→ The task:
Copy the material from the line containing "What do you see at coordinates (435, 183)" through its last line, swapping "Find" for "Locate" and changing nothing else.
•••
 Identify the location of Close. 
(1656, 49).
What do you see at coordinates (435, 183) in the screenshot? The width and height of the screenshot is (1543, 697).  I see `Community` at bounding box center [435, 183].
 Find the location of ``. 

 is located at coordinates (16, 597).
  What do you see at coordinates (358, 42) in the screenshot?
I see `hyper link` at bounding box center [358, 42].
•••
→ Solution for this problem:
What do you see at coordinates (435, 183) in the screenshot? The width and height of the screenshot is (1543, 697).  I see `Community` at bounding box center [435, 183].
 Locate the location of ``. 

 is located at coordinates (16, 597).
  What do you see at coordinates (358, 42) in the screenshot?
I see `hyper link` at bounding box center [358, 42].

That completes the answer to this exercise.